В этот момент я понимаю, что, как только я буду знать ответ, с какой скоростью свои траншеи копают все эти люди, я смогу вам дать абсолютно точный ответ. Я думаю, что в этом поколении. Во всяком случае, я надеюсь начать нянчить внуков, глядя немножко на другую ситуацию, что с коррупцией, что с политикой, что с экономикой, что с правом. Быстро и легко не будет, но это не невозможно, абсолютно точно.

 – В Грузии [антикоррупционные] изменения произошли не на протяжении жизни одного поколения, а буквально за несколько лет. И сейчас, мне кажется, внутри страны есть полный консенсус, что борьба с коррупцией была абсолютно успешной. И ни приверженцы партии Саакашвили, ни приверженцы партии Иванишвили не хотят возвращаться в начало нулевых годов. Считаете ли вы, что что-то подобное можно сделать в России такими же темпами, или Россия – это слишком большая и сложная страна?

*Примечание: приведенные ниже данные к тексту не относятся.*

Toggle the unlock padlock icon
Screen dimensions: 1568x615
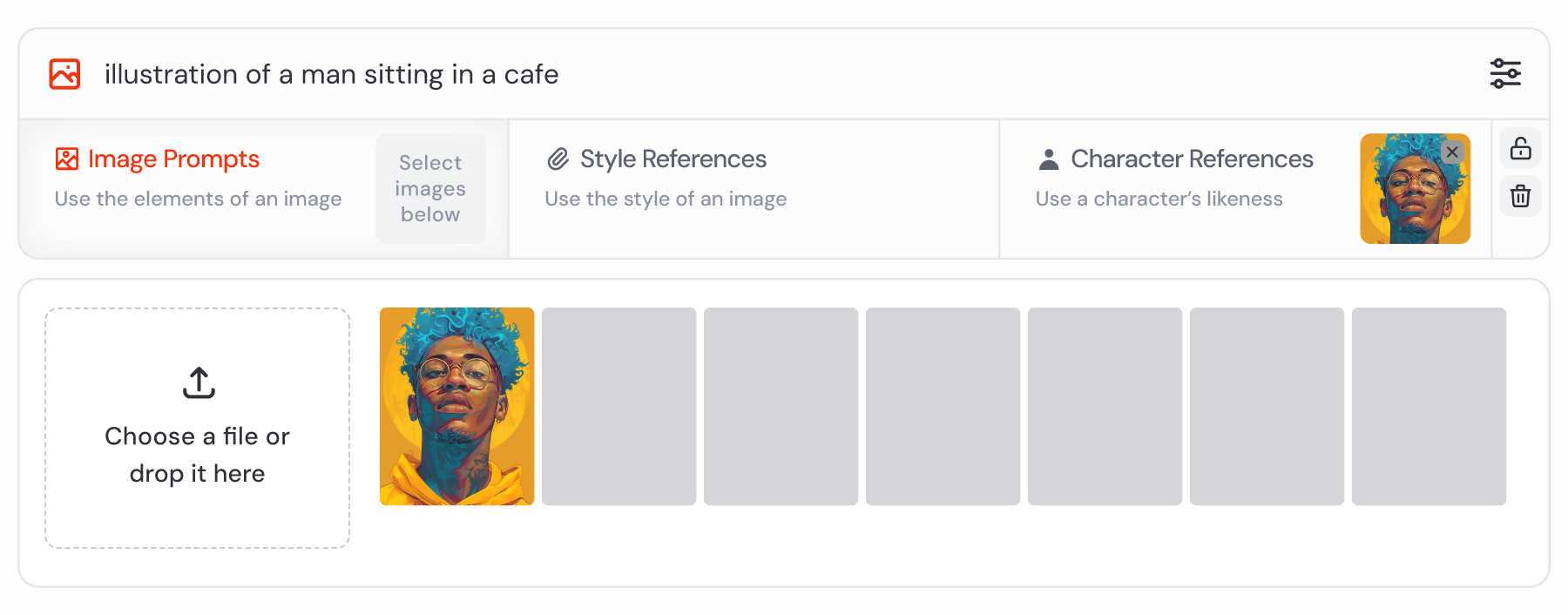pyautogui.click(x=1520, y=148)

В теории можно. За исключением того, что Михаил Саакашвили совершил грандиозную, на мой взгляд, ошибку. То есть он принял правильные меры, оттолкнувшись от реформы милиции в сторону борьбы с бытовой коррупцией, и именно реформа милиции потянула снижение бытовой коррупции в других частях экономики, социального взаимодействия внутри государства.

На что не хватило, мне кажется, духу Михаилу – это потрогать по-настоящему grand corruption в стране. И именно поэтому консенсус и есть, потому что все боятся смотреть, знаете, вот в тот угол, как бывает у некоторых хозяек, куда замели то, что не положено гостям показывать. Вот, в принципе, квартира чистая, а вот этот угол мы прикроем.

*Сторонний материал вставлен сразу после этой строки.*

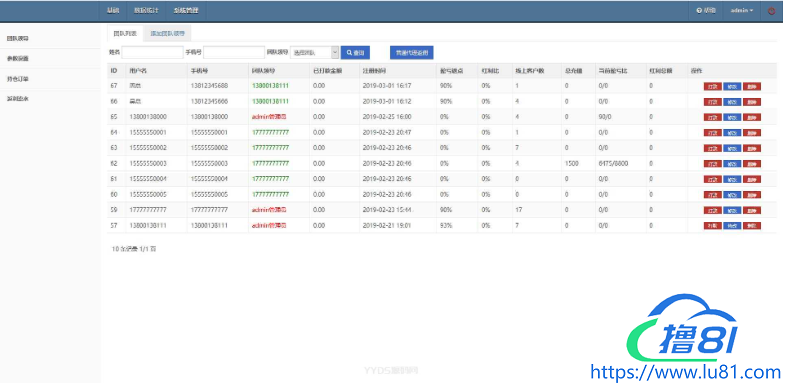Click first red button in row ID 57

712,226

Потому что, конечно, это болезненно, это про взаимные элитные договоренности. Grand corruption это там, где человек должен подойти, ну как Ли Куан Ю, и сказать: «Друг, вот ты знаешь, я тебя сейчас арестовывать буду». Вот туда не шагнула Грузия в тот момент.

И именно поэтому, наверное, все в принципе довольны тем, как есть, но при этом сами себе задают вопрос: а как так вышло, что они друг друга попеременно мочат? Ну потому что вопрос большой политической коррупции, к сожалению, остался за скобками тех реформ. Была возможность это сделать внутри одного срока? Я думаю, что это было бы сложно, но, как минимум, проговорить это, может быть, и имело смысл.

Но, видимо, действительно это очень сложно, когда ты это начинаешь. Когда для этого, как в Южной Корее, есть традиция, каждый следующий президент подходит и говорит: слушай, дружище, ты проворовался, мы тебя сажаем. Или суд говорит это тамошним премьерам и президентам. Да вообще там всем говорят регулярно. Когда это привычная история, наверное, это легче. А когда ты тот самый первый, который говорит: знаете, мы заканчиваем вот жить таким образом внутриэлитного договора, а по большому счету – внутриэлитной коррупции, наверное, это сложный вопрос.

Я думаю, что в России это будет самым сложным вопросом. Потому что и с бытовой, и с административной, и даже с политической, и даже с какими-то видами экономической grand corruption [разобраться можно]. А вот это вот клановое внутриэлитное распределение секторов экономики и так далее, кто кому выдал какой кусок пирога – вот это самая сложная история, которая в принципе и в силу того, что здесь не работают только правовые инструменты, а работают в том числе и социальные в основном инструменты, это будет сложно.